Miguel Miralles, músico aficionado y poco virtuoso, desapareció un día cerca de un cruce de caminos rurales en el límite de Asturias y León. Curiosamente, una era la ruta 49 y la otra la 61. Nunca más supieron de él hasta que dos años después su teléfono móvil cayó de la nada en la habitación. Hubo que esperar otros cinco años hasta que se presentó una madrugada y pocos minutos después desapareció con su guitarra. Un año después, una figura desconocida hasta entonces irrumpió a través de las redes sociales. En apenas una semana, se había convertido en un fenómeno mundial.
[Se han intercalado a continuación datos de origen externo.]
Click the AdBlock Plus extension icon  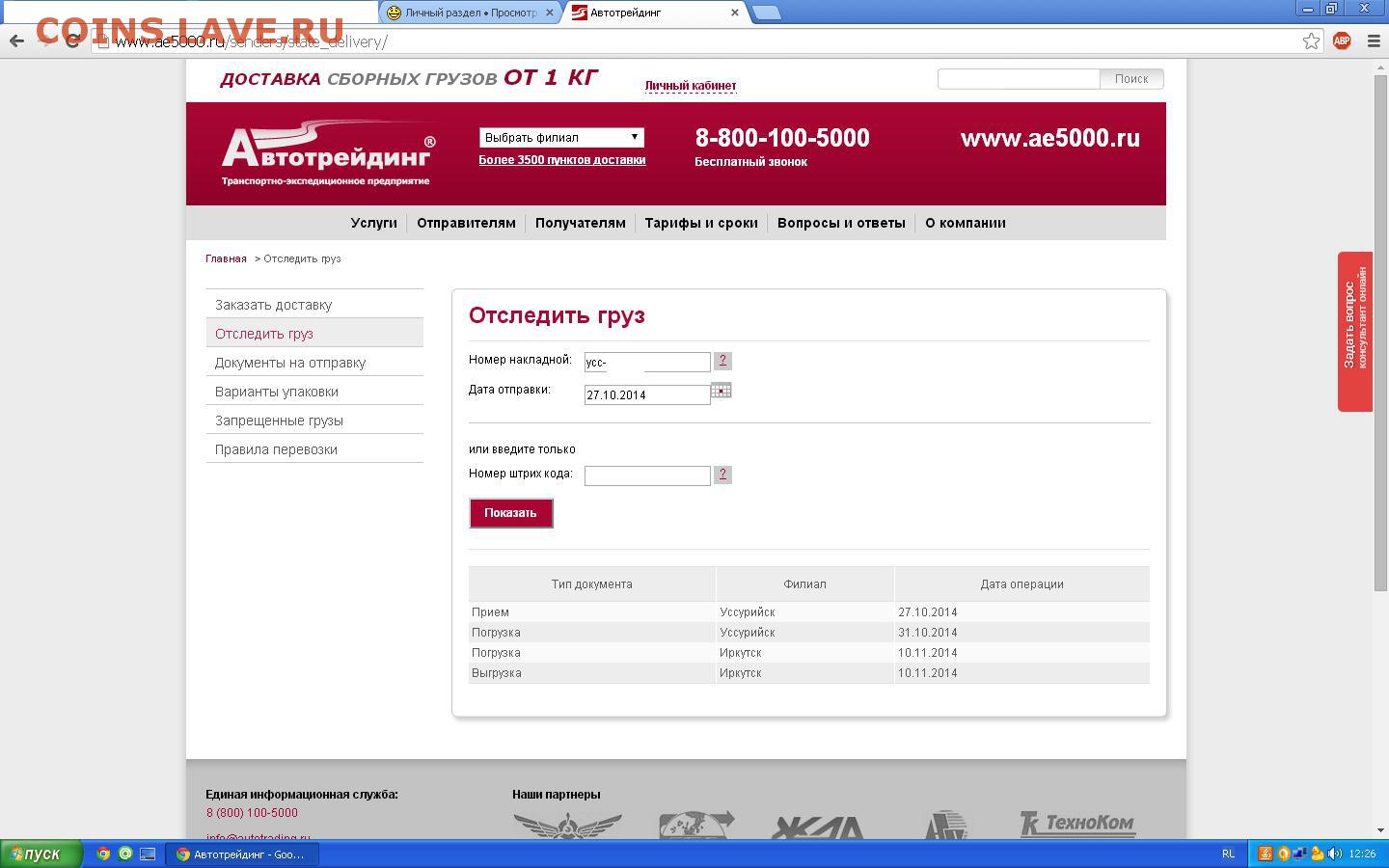click(1342, 41)
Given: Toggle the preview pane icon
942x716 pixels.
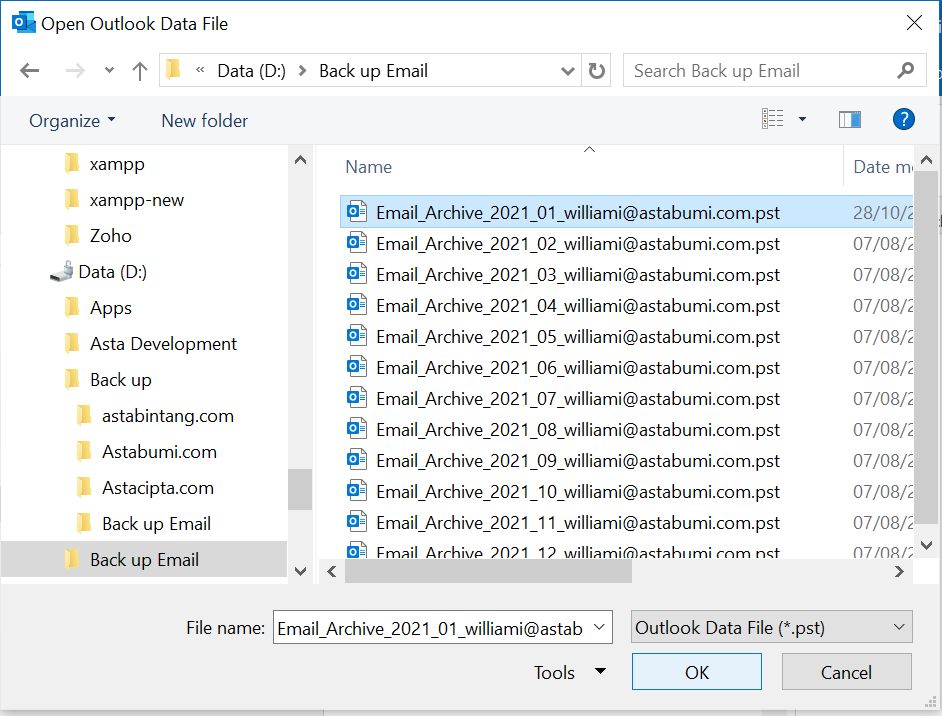Looking at the screenshot, I should [850, 120].
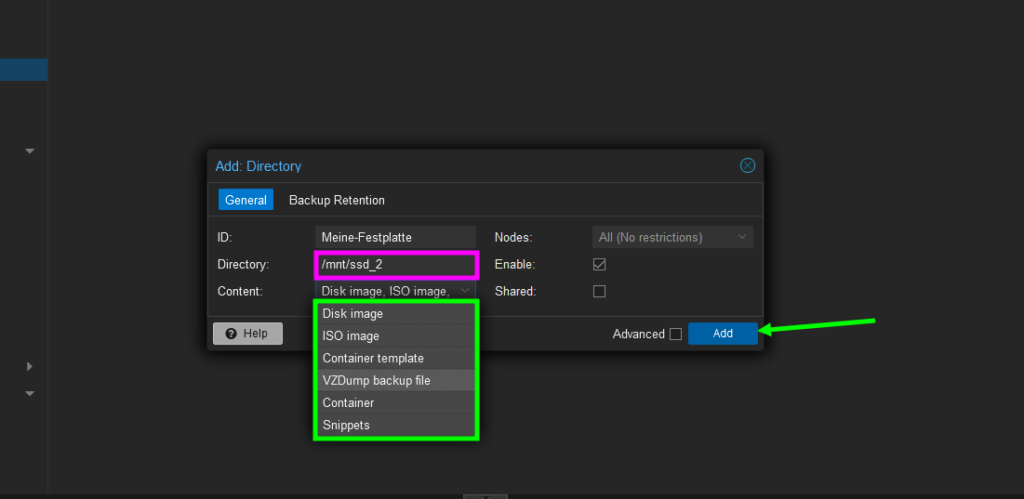This screenshot has width=1024, height=499.
Task: Choose the Container content option
Action: pyautogui.click(x=396, y=403)
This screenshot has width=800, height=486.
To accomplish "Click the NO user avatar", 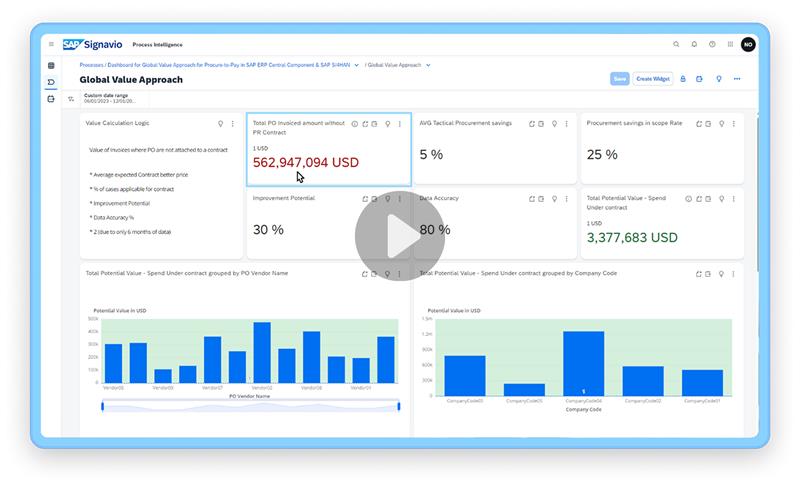I will (x=748, y=44).
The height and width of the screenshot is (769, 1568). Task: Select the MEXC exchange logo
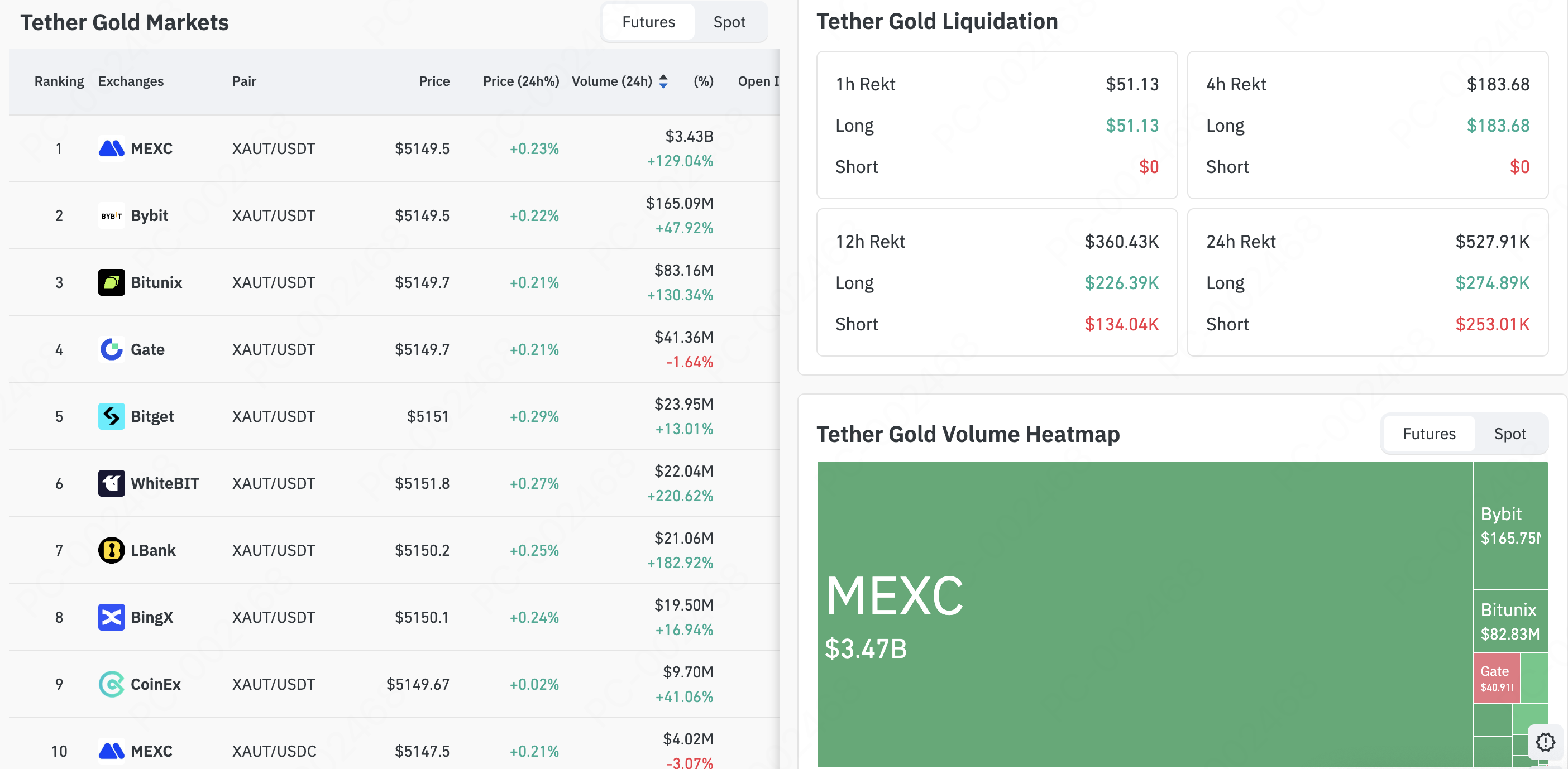point(111,148)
R. Leroy Miralles, que así se hacía llamar, revolucionaba el viejo y declinante rock con una música asombrosa. Una mezcla de estilos reconocibles pero que en sus manos sonaban distintos, nuevos. «El rey del Omega Blues», le llamaron, porque, después de oír su música, ya no quedaban ganas de oír nada más. Nada. Y al igual que apareció, un día, su cuerpo apareció flotando en el río. O con un disparo. O envenenado. O reventado por las drogas, que estas y otras muchas historias corrieron sobre su muerte, convirtiéndolo definitivamente en leyenda. —Me encanta cómo tocas la guitarra. —Lo hago solo para ti.

La Xana sonrió, mientras Miguel Miralles, como todos los días desde su vuelta, dejaba que la guitarra hablara por él con aquella a la que amaba más que a nada y más que a nadie. —Después de todo, no se está mal aquí –le dijo al acabar la canción–. Si tú estás conmigo, cualquier rincón es mi patria, y todas las patrias merecen la pena. Ella apagó las luces de «La cueva la Xana» y le cogió de la cintura para dar su paseo diario a la luz de la luna. —Totalmente de acuerdo –exclamó.